Med Center Physicians Leading the Way in New Cardiology Specialty
Several decades ago someone like Taylor Harms wouldn't be a second year medical student. Someone like Taylor Harms may very well have died as a child. Advances in medicine and surgery over the years mean people like him, born with congenital heart disease are growing up to be adults.
Harms has a perspective most of his medical school classmates won't - the perspective of a patient. And not just any patient – one who's had open heart surgery twice.
"I first learned about my condition when I was eight years old," Harms says. "I went to the doctor with high blood pressure and it turned out I had a narrowed aorta."
He had surgery to repair his aorta, the body's main blood vessel when he was eight. Harms also had a bicuspid aortic valve – a condition where one of the heart's valves develops only two leaflets instead of three. The stress on his heart also meant that its main pumping chamber was much larger than it should have been. By July, even though Harms was feeling fine, his blood pressure was going up. His condition had worsened.
"Blood was leaking back through that valve," explained Shane Tsai, MD, cardiologist and congenital heart disease specialist. "Instead of being ejected into the body, the blood is falling back into the heart's main pumping chamber."

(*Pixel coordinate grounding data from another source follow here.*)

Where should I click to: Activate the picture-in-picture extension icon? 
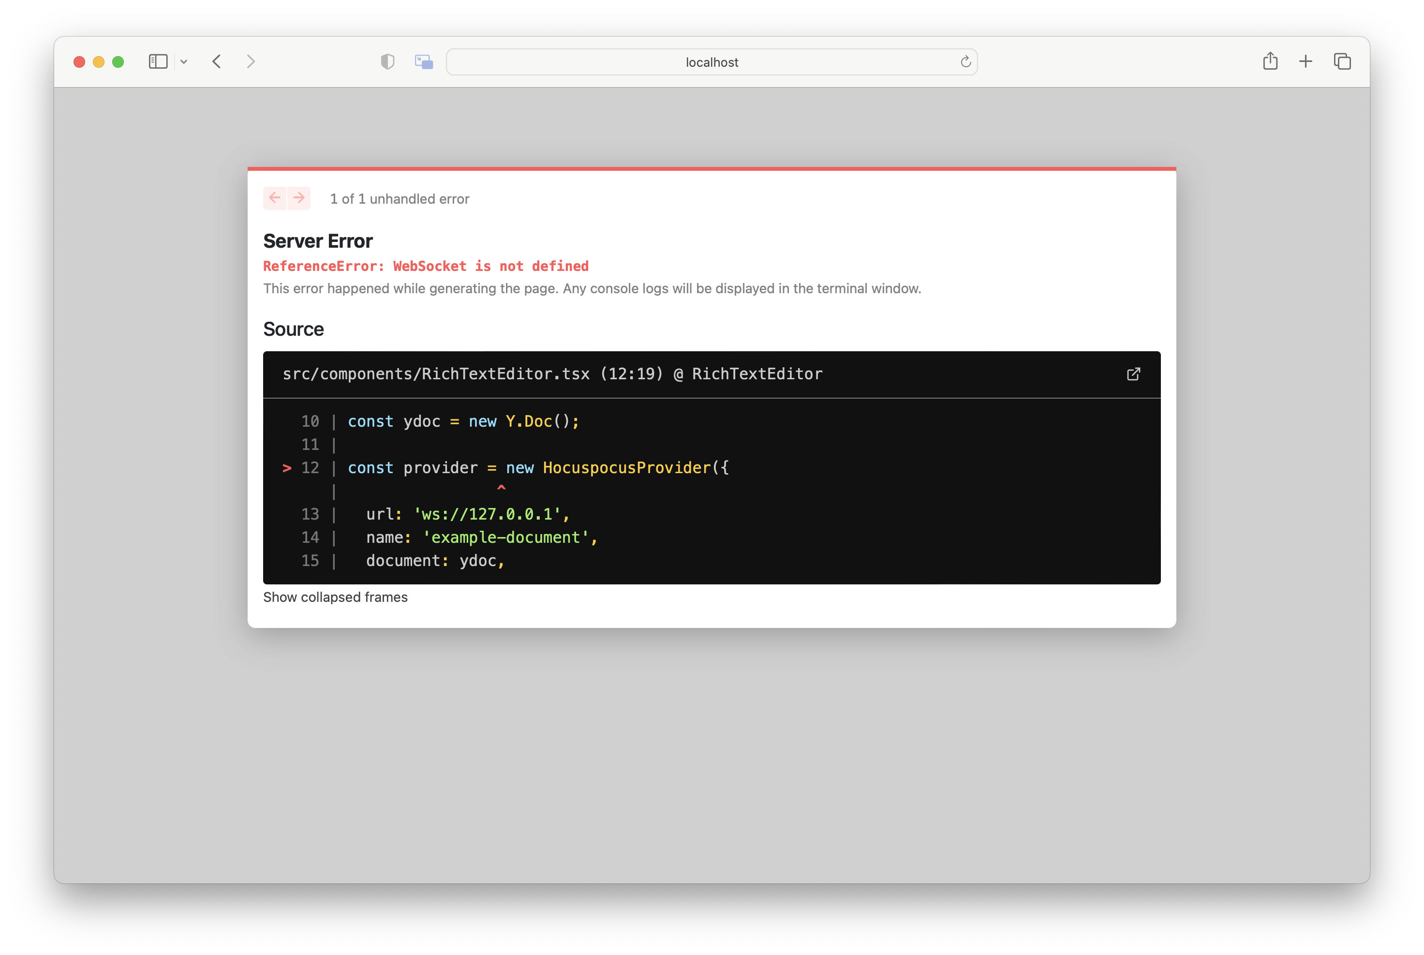point(423,61)
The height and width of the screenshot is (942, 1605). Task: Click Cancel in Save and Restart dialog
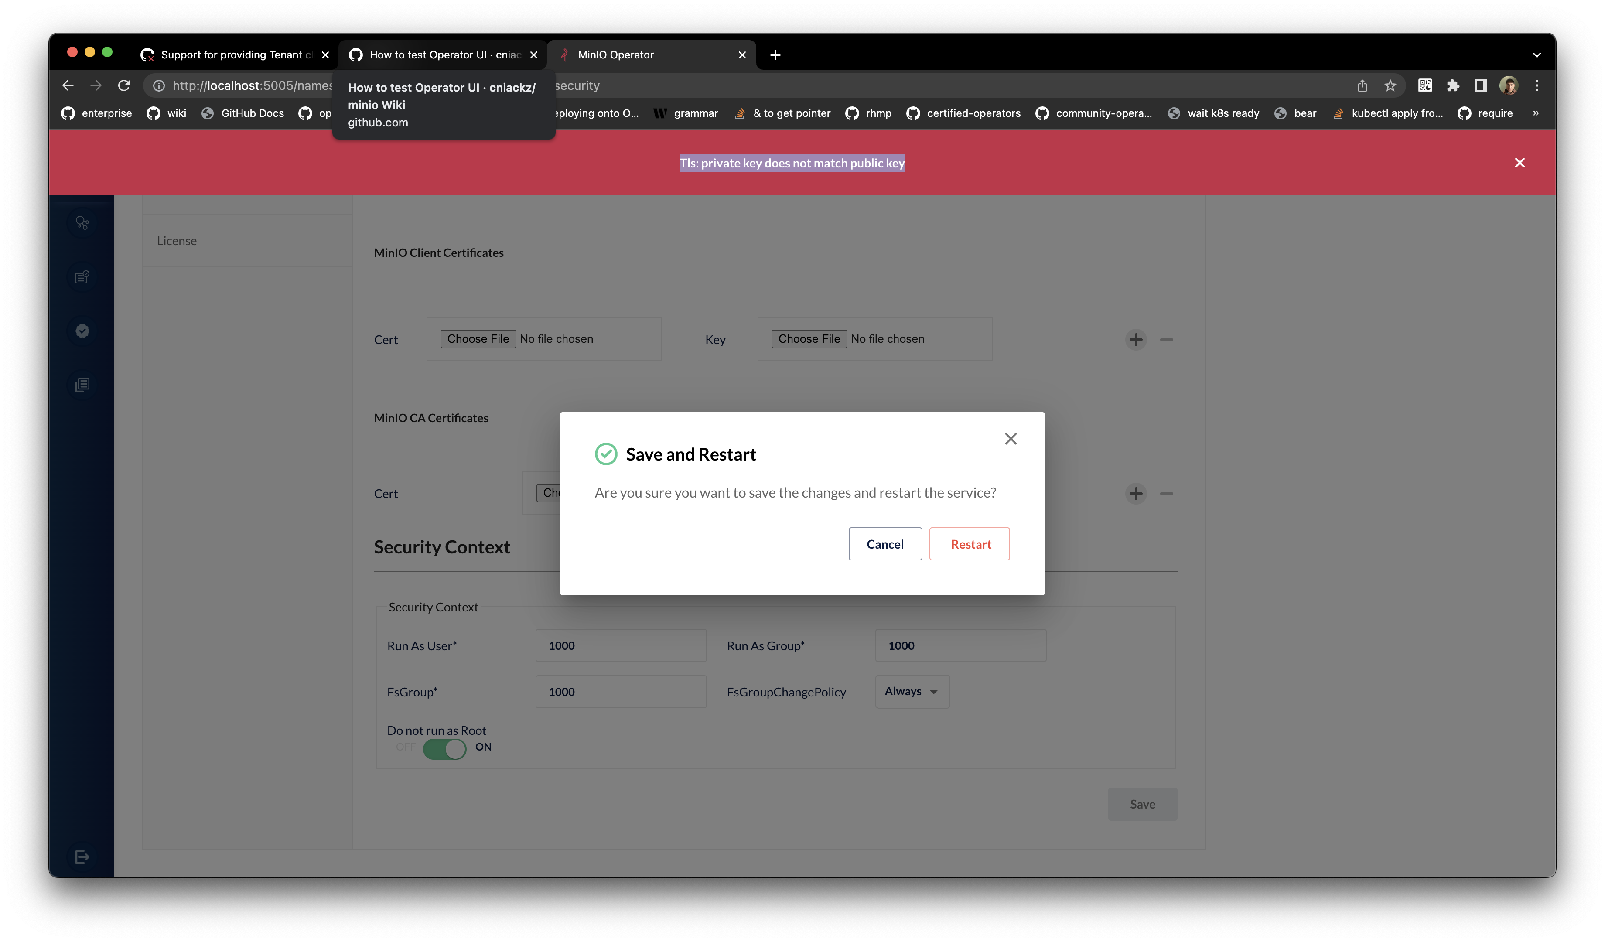[x=885, y=544]
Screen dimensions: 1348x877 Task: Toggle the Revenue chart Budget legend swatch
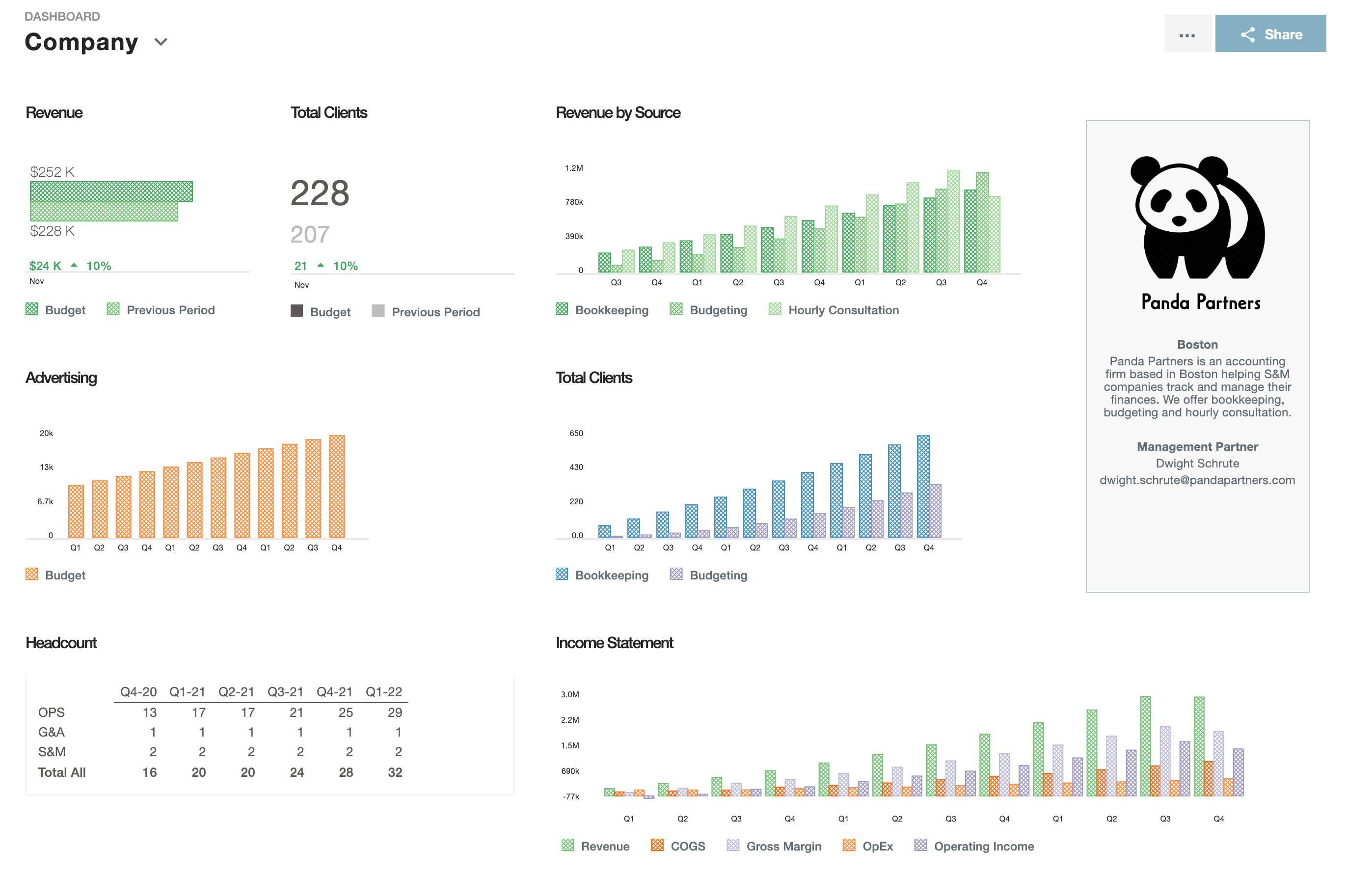tap(32, 309)
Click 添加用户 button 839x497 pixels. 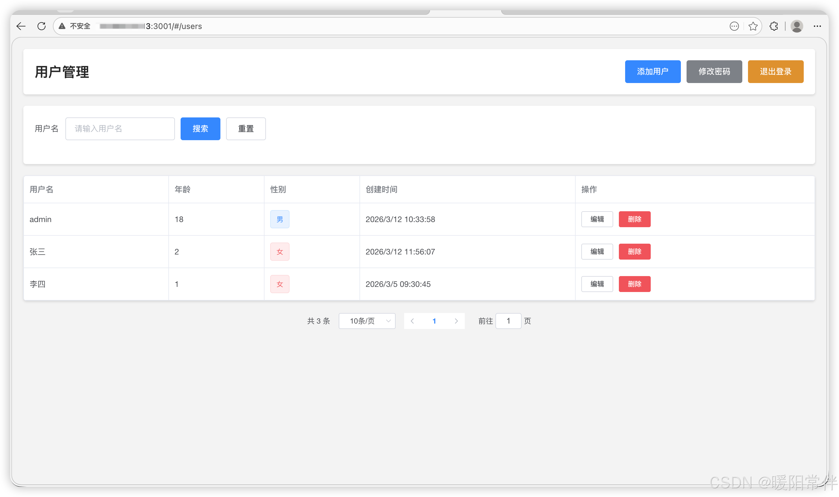[x=652, y=71]
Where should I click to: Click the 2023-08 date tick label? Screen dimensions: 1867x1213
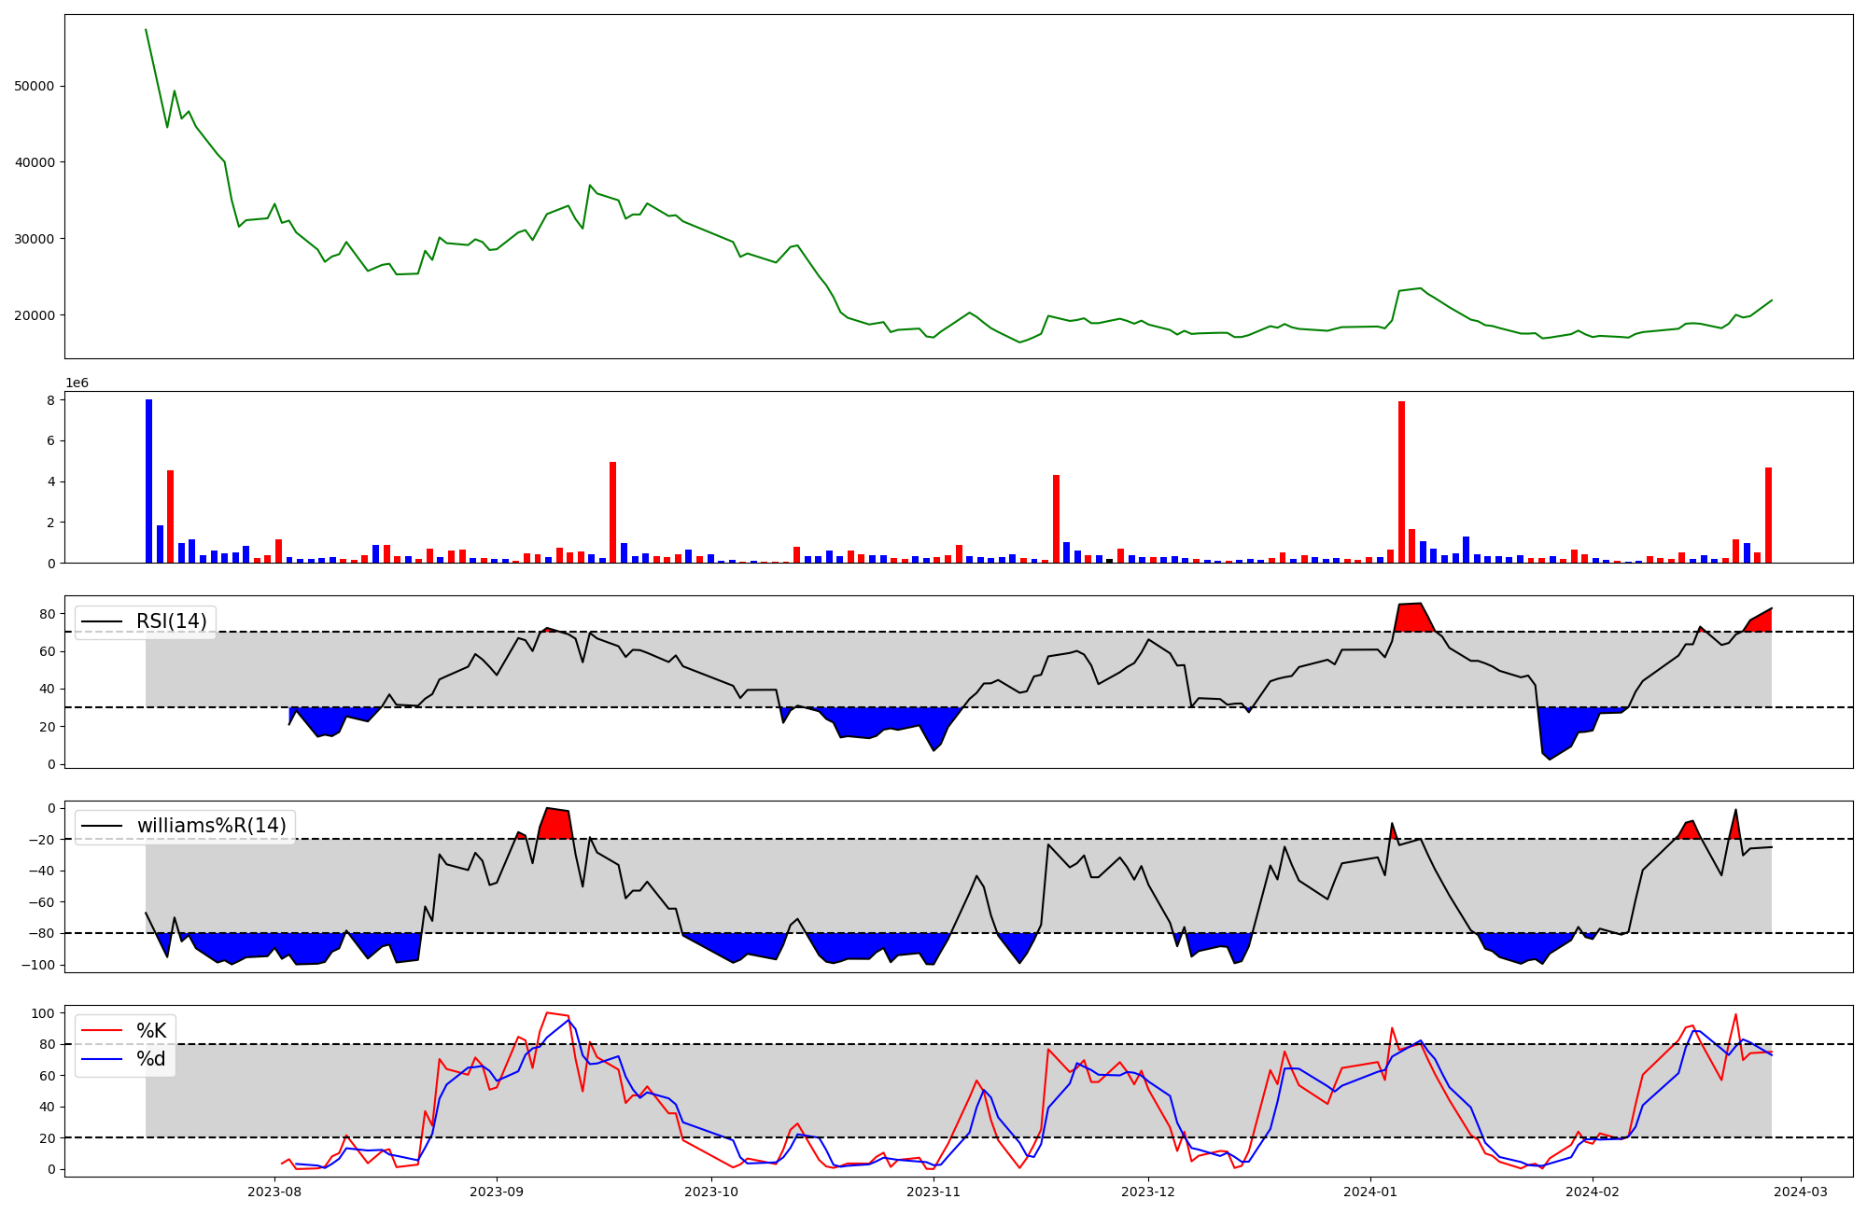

Harms would again need open heart surgery to remove the narrowed section of his aorta and to replace his aortic valve with a mechanical valve.
"We would prefer to get someone early in the stage of their disease," says Kim Duncan, MD, cardiovascular surgeon at The Nebraska Medical Center. "We can do a procedure and preserve cardiac function for a much longer period of time."
Dr. Duncan performed surgery on Harms in mid-July. He replaced the aortic valve with a mechanical valve they hope will last for decades. Dr. Duncan also replaced a portion of Harms' aorta with a synthetic blood vessel.
Dr. Tsai says patients like Harms will become more common as medical advances continue.
"As medicine and surgery has gotten better, we have more survivors," he says. "A few decades ago, 90% of these babies may not have survived into adulthood. We now expect that 85% of children born with these heart problems will survive into adulthood."
But just because they live to be adults does not mean they are free from heart trouble. Dr. Tsai says that's where the medical center's program shows its importance.
"For the first time in the U.S. there are more adults than children living with congenital heart disease. There are over one million adults with these problems," he says. "Unfortunately there are not a lot of specialized heart centers dealing with congenital heart disease."
There are also few physicians who specialize in pediatric and adult congenital heart disease. Because of UNMC Physicians' collaboration with Children's Hospital and Medical Center, Dr. Tsai says med center physicians are uniquely positioned to care for these patients throughout their lives. Drs. Tsai and Duncan see pediatric patients at Children's and adult patients at The Nebraska Medical Center.
"We see them when they're babies and through adulthood," he says. "We have different interventions and surgeries we can perform and we work together as a group to decide what is best for each patient."Taylor Harms is recovering quickly and just started his second year of medical school at UNMC. He's already learned a lot about what it's like to be a patient. He has a little bit of time to decide what specialty he'll follow as an MD.
"I'm thinking maybe cancer," Harms says. "I think cardiology may be a little too close."